▶ **Work instruction**: Search each line below for "screenshot", then return the lines where it appears.

▶ **Records shown**:
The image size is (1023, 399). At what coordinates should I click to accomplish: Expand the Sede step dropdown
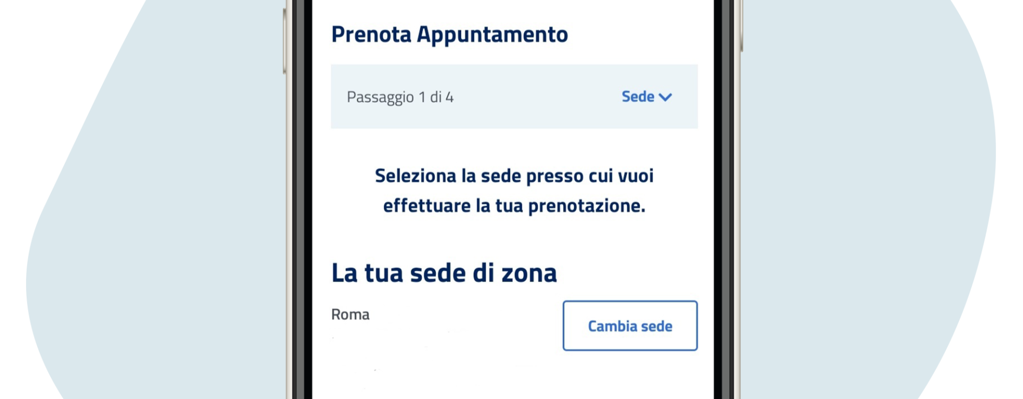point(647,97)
--
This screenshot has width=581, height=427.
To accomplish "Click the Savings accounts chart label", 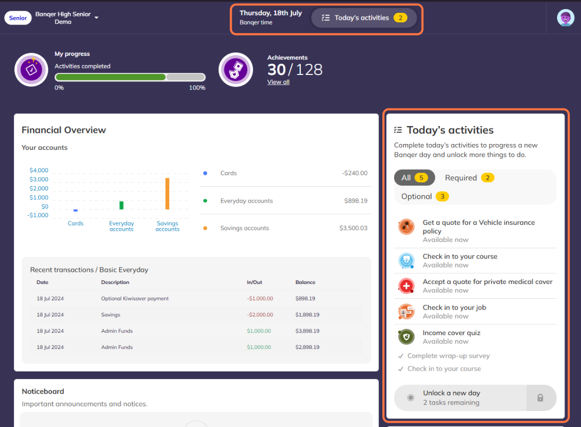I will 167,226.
...
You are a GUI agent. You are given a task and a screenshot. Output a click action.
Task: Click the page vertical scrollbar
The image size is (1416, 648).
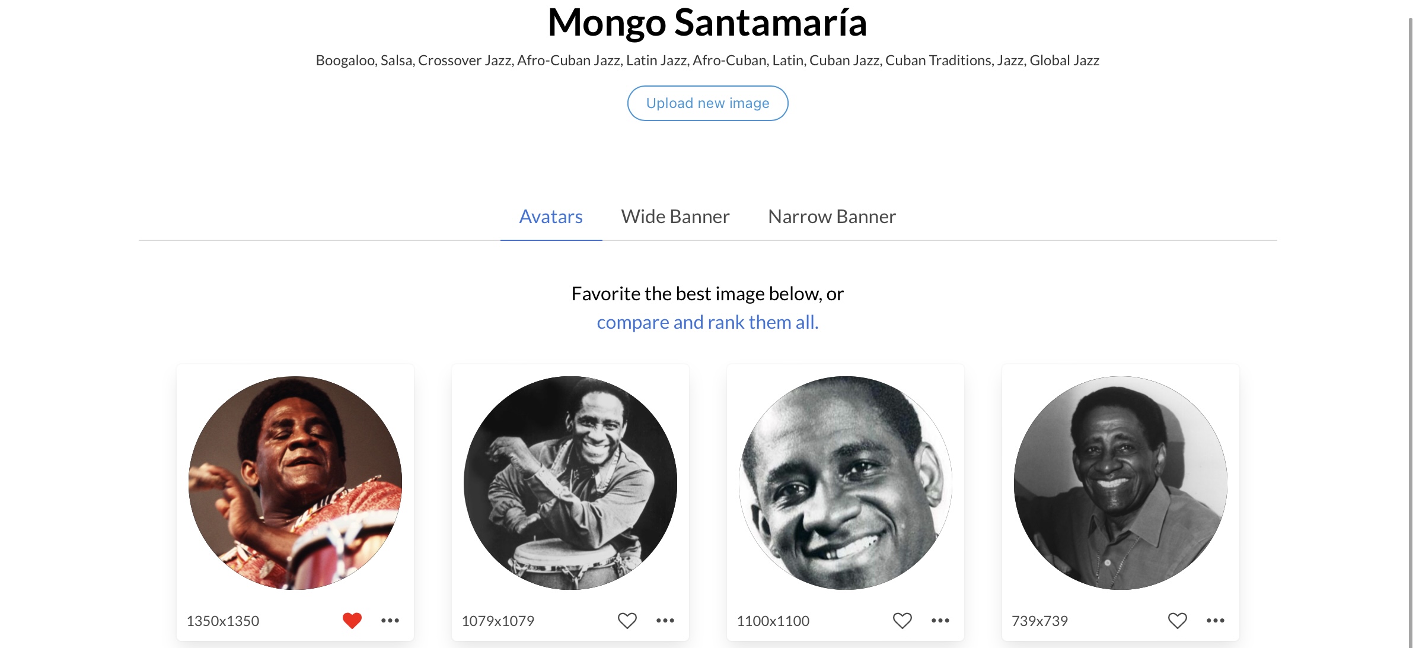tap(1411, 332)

▶ **Exercise output**:
This screenshot has width=581, height=427.
You are a GUI agent. You are given a task and a screenshot. Output a click action.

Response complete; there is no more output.